====== RECORD SET
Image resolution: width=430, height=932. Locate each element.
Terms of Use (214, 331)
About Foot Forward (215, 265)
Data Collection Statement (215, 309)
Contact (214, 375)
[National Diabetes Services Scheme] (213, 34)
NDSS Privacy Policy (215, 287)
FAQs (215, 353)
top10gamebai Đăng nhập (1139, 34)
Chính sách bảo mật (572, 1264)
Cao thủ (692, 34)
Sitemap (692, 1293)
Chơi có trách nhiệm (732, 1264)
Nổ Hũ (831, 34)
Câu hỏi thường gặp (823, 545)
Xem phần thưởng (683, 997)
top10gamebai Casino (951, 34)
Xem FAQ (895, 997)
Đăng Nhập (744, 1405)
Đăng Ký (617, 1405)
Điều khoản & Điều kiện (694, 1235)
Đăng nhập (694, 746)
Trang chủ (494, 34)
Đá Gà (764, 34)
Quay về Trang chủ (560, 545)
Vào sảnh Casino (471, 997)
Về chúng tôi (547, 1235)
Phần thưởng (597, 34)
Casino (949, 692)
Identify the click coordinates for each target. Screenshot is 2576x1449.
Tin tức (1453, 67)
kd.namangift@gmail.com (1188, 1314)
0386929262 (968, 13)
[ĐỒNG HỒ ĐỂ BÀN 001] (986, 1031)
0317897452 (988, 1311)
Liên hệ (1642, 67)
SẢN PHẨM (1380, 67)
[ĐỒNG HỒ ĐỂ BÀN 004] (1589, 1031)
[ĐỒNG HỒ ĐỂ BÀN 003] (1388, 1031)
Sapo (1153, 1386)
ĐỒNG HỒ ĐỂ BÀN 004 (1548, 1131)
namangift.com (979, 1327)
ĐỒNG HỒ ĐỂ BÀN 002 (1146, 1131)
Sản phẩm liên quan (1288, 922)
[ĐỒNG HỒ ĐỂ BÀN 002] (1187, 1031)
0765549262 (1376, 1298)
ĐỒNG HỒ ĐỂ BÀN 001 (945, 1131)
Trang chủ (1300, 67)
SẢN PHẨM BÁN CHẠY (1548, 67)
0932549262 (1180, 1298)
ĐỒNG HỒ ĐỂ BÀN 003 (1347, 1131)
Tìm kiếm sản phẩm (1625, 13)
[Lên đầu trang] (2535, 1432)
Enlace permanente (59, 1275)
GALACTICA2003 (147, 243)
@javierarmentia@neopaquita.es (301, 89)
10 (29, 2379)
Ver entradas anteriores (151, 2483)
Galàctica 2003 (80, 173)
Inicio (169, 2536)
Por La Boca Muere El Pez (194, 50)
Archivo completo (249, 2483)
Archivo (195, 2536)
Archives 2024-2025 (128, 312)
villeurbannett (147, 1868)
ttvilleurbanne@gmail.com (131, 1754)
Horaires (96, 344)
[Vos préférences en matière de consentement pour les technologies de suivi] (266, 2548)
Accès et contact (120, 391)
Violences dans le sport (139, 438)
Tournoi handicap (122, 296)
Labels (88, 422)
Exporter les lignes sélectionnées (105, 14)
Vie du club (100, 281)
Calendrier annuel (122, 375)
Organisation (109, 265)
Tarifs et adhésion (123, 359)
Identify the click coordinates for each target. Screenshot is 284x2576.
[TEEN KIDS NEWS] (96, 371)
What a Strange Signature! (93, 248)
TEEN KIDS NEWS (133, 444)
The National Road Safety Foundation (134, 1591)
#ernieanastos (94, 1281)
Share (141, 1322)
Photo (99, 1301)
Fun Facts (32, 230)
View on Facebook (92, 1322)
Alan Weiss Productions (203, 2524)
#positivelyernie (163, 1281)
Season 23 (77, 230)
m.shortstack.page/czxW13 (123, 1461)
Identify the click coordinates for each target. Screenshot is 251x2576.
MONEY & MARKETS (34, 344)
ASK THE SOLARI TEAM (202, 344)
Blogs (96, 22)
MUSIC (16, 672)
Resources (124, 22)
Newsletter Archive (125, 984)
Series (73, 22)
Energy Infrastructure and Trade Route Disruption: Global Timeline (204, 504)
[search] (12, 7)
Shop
============
WHAT THIS TASK INVOLVES: Scan the material above for the string "ĐỒNG" and report each line where you find it.

YOUR RESPONSE:
[ĐỒNG HỒ ĐỂ BÀN 001] (986, 1031)
[ĐỒNG HỒ ĐỂ BÀN 004] (1589, 1031)
[ĐỒNG HỒ ĐỂ BÀN 003] (1388, 1031)
ĐỒNG HỒ ĐỂ BÀN 004 (1548, 1131)
ĐỒNG HỒ ĐỂ BÀN 002 (1146, 1131)
[ĐỒNG HỒ ĐỂ BÀN 002] (1187, 1031)
ĐỒNG HỒ ĐỂ BÀN 001 (945, 1131)
ĐỒNG HỒ ĐỂ BÀN 003 (1347, 1131)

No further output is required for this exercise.